In 2006, former Vice President Al Gore snagged himself a Nobel Peace Prize for calling to our attention what he called an “inconvenient truth.” Another colossal threat, however, is developing as we speak—and not among the ice caps of Antarctica or in an elusive hole somewhere in our planet’s atmosphere, but in cities across the United States – and is severely damaging our nation’s most precious resource: our children.
You have heard the stats before: Fourth graders in low-income schools are on average three grade levels behind their higher income peers, and only 50 percent of them will graduate high school by the age of 18. But I think it’s rare for students to truly grasp what these numbers mean. Imagine if in your preppy suburban elementary school, old Mrs. Humperdink had taken four full years to teach you what all the other kids learned in the first grade. Or, in your high school class, only the half with the highest annual income had been allowed to graduate. I bet you would have felt significantly cheated, and I guarantee your mother would have raised some serious hell at the PTA meetings that year.
The bottom line is that public education in our country is failing miserably, and this should come as no surprise to anyone. Education reform, however, is by no means the sexiest of headlines, and politicians continue to discuss it in an obligatory manner, as a placeholder to appease American mothers before moving on to the more pressing issues of congressional sex scandals and the color of lipstick worn by Sarah Palin’s pet pig.

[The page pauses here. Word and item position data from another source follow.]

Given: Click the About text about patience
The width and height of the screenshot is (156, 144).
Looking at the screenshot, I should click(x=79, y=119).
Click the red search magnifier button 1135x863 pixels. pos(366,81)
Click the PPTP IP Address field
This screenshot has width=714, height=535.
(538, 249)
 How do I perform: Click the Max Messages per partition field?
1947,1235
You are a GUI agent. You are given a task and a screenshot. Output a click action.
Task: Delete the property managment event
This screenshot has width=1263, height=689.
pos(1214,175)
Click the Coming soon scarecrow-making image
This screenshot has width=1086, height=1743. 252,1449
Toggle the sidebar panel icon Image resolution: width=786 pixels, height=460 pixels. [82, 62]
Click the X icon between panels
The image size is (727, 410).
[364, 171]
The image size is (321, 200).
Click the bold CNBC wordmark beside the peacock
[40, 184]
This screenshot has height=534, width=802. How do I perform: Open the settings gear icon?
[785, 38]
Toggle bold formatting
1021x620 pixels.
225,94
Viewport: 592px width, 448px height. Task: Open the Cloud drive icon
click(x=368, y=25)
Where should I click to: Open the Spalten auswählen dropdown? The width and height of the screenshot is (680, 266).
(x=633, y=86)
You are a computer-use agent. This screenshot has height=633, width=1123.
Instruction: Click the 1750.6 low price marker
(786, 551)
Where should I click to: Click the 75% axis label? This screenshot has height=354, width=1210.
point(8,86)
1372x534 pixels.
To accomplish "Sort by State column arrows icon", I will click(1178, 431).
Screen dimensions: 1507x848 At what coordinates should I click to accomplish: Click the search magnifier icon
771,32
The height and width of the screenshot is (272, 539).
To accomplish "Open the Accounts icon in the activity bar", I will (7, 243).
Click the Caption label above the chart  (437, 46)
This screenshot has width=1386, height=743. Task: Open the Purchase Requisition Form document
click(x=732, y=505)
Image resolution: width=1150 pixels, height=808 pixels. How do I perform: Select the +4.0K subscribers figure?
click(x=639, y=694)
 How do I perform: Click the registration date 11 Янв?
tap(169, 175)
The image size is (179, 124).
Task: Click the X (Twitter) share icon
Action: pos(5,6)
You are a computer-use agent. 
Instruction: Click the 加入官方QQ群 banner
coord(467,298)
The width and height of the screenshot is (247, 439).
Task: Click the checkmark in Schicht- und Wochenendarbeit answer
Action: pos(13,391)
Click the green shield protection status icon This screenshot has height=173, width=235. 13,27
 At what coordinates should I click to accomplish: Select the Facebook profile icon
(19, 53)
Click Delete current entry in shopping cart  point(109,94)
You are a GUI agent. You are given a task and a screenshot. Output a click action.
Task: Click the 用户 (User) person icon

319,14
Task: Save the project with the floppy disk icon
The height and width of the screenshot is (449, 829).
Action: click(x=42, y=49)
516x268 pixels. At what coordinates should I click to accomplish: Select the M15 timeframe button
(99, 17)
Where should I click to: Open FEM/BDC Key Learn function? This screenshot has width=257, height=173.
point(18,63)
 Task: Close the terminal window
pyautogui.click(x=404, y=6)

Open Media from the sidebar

Well-intentioned but insufficient legislative actions such as No Child Left Behind (NCLB) have made steps towards raising national awareness, but it is obvious the impetus to reverse this horrifying trend must come from within the system. An excellent example of the measures needed has emerged through the work of Michelle Rhee, the newly appointed chancellor of D.C. public schools. In her first year, she managed to close 23 of the district’s schools, firing 36 principals and over 100 from her central office staff. This radical overturning of the system has brought chaos and controversy in her jurisdiction, but it has also brought an urgency and accountability to those floating along next to the sinking boat of D.C. public education.
These problems do not merely exist in far off Washington or at the bottom of the CNN ticker, however. The public schools of metro Nashville are currently under corrective action after failing to meet the standards set by NCLB, and the Tennessee Department of Education has set into motion a series of hirings, firings and innovative restructuring of the system in its attempt to bring our city’s children up to par with the rest of the nation.
“Well, what the hell do you expect me to do about it?” you may be wondering. I am not asking every student to run out and transfer to Peabody or drive down to Maplewood High School and adopt the first struggling kid you see. The most anyone can ask at this point is awareness, and in five or ten or fifty years when you find yourself, as you will, in a position of influence in the world, then you can do something about it. And we must do something about it.